En la muy castigada Argentina, se está viviendo una paradoja temporal. El país se acerca velozmente a próximos eventos electorales que hacen más precipitada la acción política y donde las discusiones, desvelos y proclamas de los partidos son fundamentalmente autoreferentes y distantes de las preocupaciones de la gente.
También se aproxima una fecha, no tan institucionalmente comentada pero de indudable nivel de preocupación y angustia para muchos atribulados contribuyentes, como es el vencimiento del impuesto a los Bienes Personales.
Este gravamen, que se consideró temporario, que se aplica desde 1992, reemplazó a un más razonable tributo al patrimonio neto y donde el destino de su recaudación era el pago a jubilados en un 90%, mientras que en la actualidad se deriva a rentas generales ( esto es la bolsa sin fondo de la macrocefalia estatal).

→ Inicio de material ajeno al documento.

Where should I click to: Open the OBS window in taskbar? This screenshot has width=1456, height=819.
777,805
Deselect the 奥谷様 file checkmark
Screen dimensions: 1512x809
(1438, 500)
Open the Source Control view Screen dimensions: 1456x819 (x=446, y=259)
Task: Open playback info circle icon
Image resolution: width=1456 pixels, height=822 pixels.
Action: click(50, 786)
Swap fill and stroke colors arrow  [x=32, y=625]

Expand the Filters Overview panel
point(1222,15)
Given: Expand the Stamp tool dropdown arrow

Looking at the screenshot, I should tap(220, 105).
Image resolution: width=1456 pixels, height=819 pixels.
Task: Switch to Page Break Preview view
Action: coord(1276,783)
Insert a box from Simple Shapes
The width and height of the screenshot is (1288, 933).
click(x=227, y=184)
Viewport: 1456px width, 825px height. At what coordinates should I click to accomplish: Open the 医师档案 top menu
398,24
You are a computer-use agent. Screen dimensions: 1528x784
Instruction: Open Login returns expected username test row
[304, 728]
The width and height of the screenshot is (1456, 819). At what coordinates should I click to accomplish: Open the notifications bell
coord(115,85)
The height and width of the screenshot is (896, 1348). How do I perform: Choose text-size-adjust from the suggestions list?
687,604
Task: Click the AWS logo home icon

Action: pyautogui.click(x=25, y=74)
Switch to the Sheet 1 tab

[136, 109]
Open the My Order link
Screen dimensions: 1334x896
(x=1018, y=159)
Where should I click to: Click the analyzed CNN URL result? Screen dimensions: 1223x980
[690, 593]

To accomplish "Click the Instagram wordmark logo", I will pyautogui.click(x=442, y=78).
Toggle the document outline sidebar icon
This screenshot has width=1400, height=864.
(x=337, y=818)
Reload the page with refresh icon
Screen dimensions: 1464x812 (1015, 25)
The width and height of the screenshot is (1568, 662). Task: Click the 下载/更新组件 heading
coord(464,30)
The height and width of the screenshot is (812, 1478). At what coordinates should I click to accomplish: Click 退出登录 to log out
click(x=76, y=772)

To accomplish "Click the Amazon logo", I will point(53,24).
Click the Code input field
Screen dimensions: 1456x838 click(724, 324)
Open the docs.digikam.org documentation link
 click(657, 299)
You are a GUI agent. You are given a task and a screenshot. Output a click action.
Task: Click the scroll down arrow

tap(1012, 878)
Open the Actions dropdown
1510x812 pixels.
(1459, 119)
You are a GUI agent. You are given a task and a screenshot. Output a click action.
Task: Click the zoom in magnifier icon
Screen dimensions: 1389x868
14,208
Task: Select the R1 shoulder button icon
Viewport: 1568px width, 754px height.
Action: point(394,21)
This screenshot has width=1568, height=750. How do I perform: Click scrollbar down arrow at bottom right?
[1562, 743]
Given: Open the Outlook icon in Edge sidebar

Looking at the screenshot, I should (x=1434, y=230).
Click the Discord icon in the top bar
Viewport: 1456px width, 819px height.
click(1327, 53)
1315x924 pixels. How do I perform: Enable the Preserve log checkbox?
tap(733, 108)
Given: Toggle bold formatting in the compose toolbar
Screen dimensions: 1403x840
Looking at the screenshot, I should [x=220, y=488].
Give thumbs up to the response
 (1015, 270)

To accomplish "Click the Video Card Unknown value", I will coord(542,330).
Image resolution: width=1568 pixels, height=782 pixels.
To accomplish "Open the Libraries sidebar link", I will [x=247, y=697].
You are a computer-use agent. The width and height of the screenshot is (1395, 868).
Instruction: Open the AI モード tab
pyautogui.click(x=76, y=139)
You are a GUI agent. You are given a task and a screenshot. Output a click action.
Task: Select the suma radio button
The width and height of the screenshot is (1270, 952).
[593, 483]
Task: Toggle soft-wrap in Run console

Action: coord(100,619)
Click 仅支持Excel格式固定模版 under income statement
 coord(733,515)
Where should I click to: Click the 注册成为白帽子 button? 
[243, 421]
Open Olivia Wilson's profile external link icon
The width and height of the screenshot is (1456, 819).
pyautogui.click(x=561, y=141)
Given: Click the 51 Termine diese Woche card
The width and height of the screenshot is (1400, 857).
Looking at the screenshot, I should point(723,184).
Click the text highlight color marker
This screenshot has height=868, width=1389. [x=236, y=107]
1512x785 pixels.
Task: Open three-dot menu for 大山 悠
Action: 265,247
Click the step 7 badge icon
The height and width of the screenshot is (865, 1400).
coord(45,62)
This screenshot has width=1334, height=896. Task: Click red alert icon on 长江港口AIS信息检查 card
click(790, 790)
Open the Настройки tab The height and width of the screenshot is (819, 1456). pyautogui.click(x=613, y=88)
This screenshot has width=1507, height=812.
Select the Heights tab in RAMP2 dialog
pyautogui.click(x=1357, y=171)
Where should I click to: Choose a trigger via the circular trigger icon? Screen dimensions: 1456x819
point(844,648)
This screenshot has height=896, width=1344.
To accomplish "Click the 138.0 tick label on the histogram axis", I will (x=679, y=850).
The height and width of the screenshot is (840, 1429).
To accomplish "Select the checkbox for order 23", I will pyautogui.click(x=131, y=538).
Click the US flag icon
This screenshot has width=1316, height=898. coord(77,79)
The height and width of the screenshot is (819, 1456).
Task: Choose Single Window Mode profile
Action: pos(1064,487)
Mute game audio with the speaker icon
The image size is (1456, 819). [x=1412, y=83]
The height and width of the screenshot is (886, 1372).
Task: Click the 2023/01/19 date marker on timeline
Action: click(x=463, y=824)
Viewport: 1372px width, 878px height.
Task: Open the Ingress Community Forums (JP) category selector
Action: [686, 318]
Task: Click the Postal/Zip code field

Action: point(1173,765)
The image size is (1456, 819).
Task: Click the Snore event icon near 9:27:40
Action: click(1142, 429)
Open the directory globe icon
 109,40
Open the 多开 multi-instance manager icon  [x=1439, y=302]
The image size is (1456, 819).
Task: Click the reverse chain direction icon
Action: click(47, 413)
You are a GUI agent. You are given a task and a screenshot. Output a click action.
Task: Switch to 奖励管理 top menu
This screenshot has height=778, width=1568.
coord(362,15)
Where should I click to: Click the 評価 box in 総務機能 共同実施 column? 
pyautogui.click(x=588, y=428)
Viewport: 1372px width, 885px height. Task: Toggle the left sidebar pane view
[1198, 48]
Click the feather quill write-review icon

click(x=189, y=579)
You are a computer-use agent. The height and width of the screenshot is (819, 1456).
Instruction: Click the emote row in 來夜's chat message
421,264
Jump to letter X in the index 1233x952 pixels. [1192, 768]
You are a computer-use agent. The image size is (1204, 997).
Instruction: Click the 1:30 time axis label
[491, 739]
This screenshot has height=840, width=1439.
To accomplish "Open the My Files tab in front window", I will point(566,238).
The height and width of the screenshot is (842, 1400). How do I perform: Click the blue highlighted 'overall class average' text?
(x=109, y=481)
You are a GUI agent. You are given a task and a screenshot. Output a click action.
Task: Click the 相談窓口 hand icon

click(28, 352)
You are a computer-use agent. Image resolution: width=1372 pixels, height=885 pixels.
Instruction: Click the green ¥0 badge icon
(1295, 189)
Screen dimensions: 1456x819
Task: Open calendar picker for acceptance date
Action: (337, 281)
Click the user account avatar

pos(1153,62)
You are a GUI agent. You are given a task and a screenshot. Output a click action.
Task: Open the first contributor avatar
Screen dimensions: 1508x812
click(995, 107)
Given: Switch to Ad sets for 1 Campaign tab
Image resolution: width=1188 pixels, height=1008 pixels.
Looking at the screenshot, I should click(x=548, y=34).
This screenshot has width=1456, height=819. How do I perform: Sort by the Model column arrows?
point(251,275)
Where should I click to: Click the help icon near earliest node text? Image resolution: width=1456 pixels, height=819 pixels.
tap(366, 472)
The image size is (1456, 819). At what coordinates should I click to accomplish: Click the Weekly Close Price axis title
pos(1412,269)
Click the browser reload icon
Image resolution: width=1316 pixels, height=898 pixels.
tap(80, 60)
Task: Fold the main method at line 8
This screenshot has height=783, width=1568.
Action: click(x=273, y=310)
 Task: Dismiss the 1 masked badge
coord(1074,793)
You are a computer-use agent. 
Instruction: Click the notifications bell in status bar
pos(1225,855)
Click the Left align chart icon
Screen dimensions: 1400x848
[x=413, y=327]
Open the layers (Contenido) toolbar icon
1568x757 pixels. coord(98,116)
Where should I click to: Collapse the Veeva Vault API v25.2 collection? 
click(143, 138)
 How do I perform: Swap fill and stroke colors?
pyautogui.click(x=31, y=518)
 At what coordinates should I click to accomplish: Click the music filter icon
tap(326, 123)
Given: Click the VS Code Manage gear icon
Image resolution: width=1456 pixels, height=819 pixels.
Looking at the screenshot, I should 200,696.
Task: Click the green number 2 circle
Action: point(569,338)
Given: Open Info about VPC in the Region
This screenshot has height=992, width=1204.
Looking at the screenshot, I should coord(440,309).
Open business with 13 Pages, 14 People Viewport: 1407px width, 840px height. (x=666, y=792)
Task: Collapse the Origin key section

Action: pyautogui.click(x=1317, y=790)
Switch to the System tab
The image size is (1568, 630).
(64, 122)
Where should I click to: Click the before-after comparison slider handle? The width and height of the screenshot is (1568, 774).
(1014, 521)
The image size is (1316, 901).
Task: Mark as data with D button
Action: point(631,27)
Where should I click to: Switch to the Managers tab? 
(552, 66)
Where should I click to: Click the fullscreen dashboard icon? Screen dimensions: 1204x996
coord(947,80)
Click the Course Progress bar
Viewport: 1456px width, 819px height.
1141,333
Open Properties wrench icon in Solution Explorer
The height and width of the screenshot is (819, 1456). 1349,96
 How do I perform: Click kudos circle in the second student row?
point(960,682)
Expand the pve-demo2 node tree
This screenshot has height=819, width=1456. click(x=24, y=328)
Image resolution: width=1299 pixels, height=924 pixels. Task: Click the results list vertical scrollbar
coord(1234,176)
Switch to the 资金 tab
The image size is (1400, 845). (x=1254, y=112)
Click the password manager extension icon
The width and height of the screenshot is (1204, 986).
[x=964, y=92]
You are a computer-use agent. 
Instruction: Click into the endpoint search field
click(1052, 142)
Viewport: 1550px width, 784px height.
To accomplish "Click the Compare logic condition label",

En sus inicios, incluía a personas que poseyeran un patrimonio considerable, es decir un conjunto de bienes y derechos que no fuera común u ordinario. Se buscaba gravar con un impuesto a quienes demostraran un alto nivel de riqueza material.
Ya no ocurre eso, debido a que en nuestro país, prácticamente cualquier persona que sea propietaria de un automotor o un pequeño inmueble puede ser considerado contribuyente.
Resulta indiscutible que los habitantes de cualquier país deben solventar con sus contribuciones la indudable carga que los diferentes estamentos públicos despliegan en cumplimiento de su tarea política, de educación, defensa y seguridad, y de protección de los sectores más desguarnecidos, sobre la base de impuestos direccionados a la población que esté en condiciones de abonarlos, con razonabilidad y equidad en la distribución de la carga recaudatoria.
En este sentido, la prohibición local de considerar las deudas (tenerlas en cuenta implicaría gravar adecuadamente el real patrimonio) lo convierte en un impuesto confiscatorio.
Por otra parte, la carga impositiva de la mayoría de los países, se centra en la capacidad contributiva, expresada fundamentalmente en el nivel de ingresos de cada habitante, y no en su patrimonio.
Gran cantidad de contribuyentes podrian demostrar que sus rentas actuales son nulas o no resultan suficientes para afrontar el pago de Bienes Personales, no obstante lo cual deben continuar oblando este gravamen, con un proceso de descapitalización paulatino y creciente.
Impuestos que recaen sobre el patrimonio rigen en pocos países, pero de hacerlo, sus alícuotas son menores a las de la Argentina, los montos mínimos para comenzar a tributar son muy superiores y además contemplan la deducción de los pasivos.
En el caso del Uruguay se aplica el llamado impuesto al Patrimonio, que a diferencia de lo que sucede en la Argentina, se considera como patrimonio no sólo lo que el contribuyente tiene sino también lo que debe.
En el caso de las personas físicas, los activos que tengan los uruguayos en el exterior de su país están exentos del impuesto. Otra diferencia con la Argentina, donde también deben incluirse bienes y dinero depositado en el exterior.
Las tasas por escalas progresivas que allí se aplican y los montos mínimos no imponibles son mucho menos gravosos que en la Argentina.
En síntesis, con este injusto impuesto, en nuestro país se ahuyentan inversiones, se desmotiva al ahorro, e incentiva la fuga de capitales hacia los denominados “paraísos fiscales”.
Retornando al principio de estas líneas: ante la cercanía de actos electorales, y también del vencimiento de la obligación de hacerse cargo de un tributo que supone una arbitraria exacción, especialmente a la ya muy castigada clase media, inerme frente al avance del Estado fagocitador, no se ha escuchado aún ni en el nivel político ni en el legislativo, expresión alguna que haya denunciado y asumido esta temática.
Nada se puede esperar del oficialismo K, que ha llevado esta injusticia a un nivel superlativo.
Pero, ¿y la oposición? Simplemente silencio.
*Economista. Presidente honorario de la Fundación Grameen Argentina.